Would you say that Pix is comparable to Canada's Interac Debit?

protastus 5 hours ago | parent [-]

Speaking as a non-expert, I think Pix has much bigger scope. Pix is account-to-account. One can buy real estate, pay bills, make person-to-person and business-to-business transactions, government payments, recurring payments. The funds also settle instantly.

Most people don't experience the full scope of Pix which is impressive.

adrithmetiqa 4 hours ago | parent [-]

The credit card companies really missed the boat here to become the standard for consumer to consumer payments.

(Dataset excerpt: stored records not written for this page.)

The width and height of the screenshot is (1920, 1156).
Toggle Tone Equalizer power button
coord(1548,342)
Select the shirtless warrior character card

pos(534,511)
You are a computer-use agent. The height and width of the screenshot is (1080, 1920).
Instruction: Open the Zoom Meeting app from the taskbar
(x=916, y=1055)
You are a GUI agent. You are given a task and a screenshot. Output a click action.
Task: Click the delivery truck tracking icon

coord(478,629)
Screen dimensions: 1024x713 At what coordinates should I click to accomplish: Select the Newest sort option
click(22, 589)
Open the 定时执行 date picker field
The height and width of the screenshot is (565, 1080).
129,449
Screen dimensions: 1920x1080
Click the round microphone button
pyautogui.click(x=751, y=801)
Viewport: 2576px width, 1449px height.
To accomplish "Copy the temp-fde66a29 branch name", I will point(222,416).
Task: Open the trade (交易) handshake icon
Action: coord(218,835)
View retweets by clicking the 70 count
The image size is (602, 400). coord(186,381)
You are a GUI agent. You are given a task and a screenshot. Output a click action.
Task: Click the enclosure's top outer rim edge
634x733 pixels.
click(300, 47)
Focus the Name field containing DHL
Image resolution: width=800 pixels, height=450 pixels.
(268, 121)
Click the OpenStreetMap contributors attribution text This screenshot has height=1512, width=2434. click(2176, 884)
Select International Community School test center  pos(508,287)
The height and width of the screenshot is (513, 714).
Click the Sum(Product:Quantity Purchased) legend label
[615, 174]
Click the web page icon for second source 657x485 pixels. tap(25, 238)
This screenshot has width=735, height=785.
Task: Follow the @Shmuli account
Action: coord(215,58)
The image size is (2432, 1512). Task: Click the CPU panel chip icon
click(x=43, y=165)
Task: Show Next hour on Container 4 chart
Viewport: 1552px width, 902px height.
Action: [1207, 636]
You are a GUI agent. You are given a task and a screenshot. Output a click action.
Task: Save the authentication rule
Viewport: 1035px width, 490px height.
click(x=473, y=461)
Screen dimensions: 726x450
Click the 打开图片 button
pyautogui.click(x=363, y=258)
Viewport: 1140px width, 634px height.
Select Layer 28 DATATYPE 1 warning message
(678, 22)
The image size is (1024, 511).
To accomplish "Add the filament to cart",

Of course, from their perspective, they know that people would not accept having to pay for this service so the companies won’t go near it.

johnea 4 hours ago | parent | prev [-]

The entire problem solved by Pix is an artificially created obstacle put in place so banks can charge for something they do for free.

The article doesn't mention China's digital renminbi, but it is similar, including the aspect of being offered by the country's central bank.

Rather than this looking like "Alien tech" in the US, it's just another example of things in the US looking more like stone age tech to the rest of the world.

Like banned chinese EVs, and a pushback on solar electricity generation, all of these are manifestations of the US government primarily making it easier for multi-billion $$ multi-national corpses to filch the general population.

This isn't just the orange cheato, it's been the policy of every modern US administration, with the backing of the majority of the legislature.

And for some reason, the plurality of voters seem to be in favor.